4. The automatic forming device for cold rolling, packing and buckling of steel strip according to claim 3, wherein: the machine body (1) is provided with a mounting groove (7); a mounting ring (71) is fixedly connected in the mounting groove (7); the inner wall of the mounting ring (71) is square, and the inner wall of the mounting ring (71) is uniformly and fixedly connected with a spring telescopic sleeve rod (72); the spring telescopic sleeve rod (72) is fixedly connected with a tooth block (73); the first block (31), the second block (32), the third block (33) and the fourth block (34) are spliced into a cylinder at one end close to the mounting ring (71) and are provided with arc grooves (74); the spring telescopic sleeve rod (72) is inserted into the arc-shaped groove (74); a fixed ring (75) is connected in a sliding way in the mounting groove (7); tooth grooves (76) are uniformly formed in the end face, close to the mounting ring (71), of the fixing ring (75); the fixing ring (75) is in threaded fit with a fixing screw (77); the fixing screw (77) is rotatably connected with the mounting ring (71).

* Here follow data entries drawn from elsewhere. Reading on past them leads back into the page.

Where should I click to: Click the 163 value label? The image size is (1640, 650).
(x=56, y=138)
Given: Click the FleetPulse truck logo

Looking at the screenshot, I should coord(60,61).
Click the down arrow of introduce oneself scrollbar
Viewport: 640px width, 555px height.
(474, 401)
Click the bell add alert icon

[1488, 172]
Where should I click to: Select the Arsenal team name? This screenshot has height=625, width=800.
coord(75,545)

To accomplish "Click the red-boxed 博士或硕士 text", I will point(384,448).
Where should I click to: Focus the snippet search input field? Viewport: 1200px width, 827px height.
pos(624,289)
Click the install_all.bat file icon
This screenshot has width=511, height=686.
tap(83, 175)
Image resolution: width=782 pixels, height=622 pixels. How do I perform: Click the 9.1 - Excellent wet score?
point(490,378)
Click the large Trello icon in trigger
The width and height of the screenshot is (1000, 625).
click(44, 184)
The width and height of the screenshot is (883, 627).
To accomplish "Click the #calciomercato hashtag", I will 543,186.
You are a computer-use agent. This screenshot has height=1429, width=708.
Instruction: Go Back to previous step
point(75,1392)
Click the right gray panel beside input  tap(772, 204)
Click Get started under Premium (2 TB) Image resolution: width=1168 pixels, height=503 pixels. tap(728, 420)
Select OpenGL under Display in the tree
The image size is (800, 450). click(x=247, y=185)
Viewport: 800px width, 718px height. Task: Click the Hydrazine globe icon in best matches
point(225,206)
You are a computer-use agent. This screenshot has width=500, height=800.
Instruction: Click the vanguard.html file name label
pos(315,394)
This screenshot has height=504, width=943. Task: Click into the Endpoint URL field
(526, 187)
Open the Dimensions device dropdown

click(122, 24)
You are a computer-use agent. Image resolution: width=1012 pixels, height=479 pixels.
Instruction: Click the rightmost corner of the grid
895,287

5. The automatic forming device for cold rolling, packing and buckling of steel strip according to claim 4, wherein: the stamping die (4) is connected with a moving module (41) in a sliding manner; a threaded rod (42) is in threaded fit with the stamping die (4); the threaded rod (42) presses the moving module (41) to fix the moving module (41).

6. The automatic forming equipment for cold rolling, packing and buckling of steel strips according to claim 5, wherein: a transverse block (8) is fixedly connected to one side, far away from the fixed ring (75), of the mounting ring (71); a horizontal groove (81) is formed in the transverse block (8); two connecting rods (82) are connected in a sliding manner in the horizontal groove (81); the other ends of the two connecting rods (82) are fixedly connected with the two fourth blocks (34).

7. The automatic forming equipment for cold rolling, packing and buckling of steel strips according to claim 6, wherein: the two ends of the second rotary telescopic rod (62) are hinged with the second block (32); an arc-shaped sliding groove (83) is formed in the second block (32); an arc-shaped block (84) is connected in a sliding manner in the arc-shaped sliding groove (83); the adjusting rod (64) on the second block (32) is rotationally connected in the arc-shaped block (84); the second rotary telescopic rod (62) and the adjusting rod (64) on the second block (32) are rotatably connected with the same fixing piece (85).

8. The automatic forming device for cold rolling, packing and buckling of steel strip according to claim 7, wherein: the pushing block (11) is located above the forming die (3), and the pushing block (11) is in contact with the upper surface of the fourth block (34).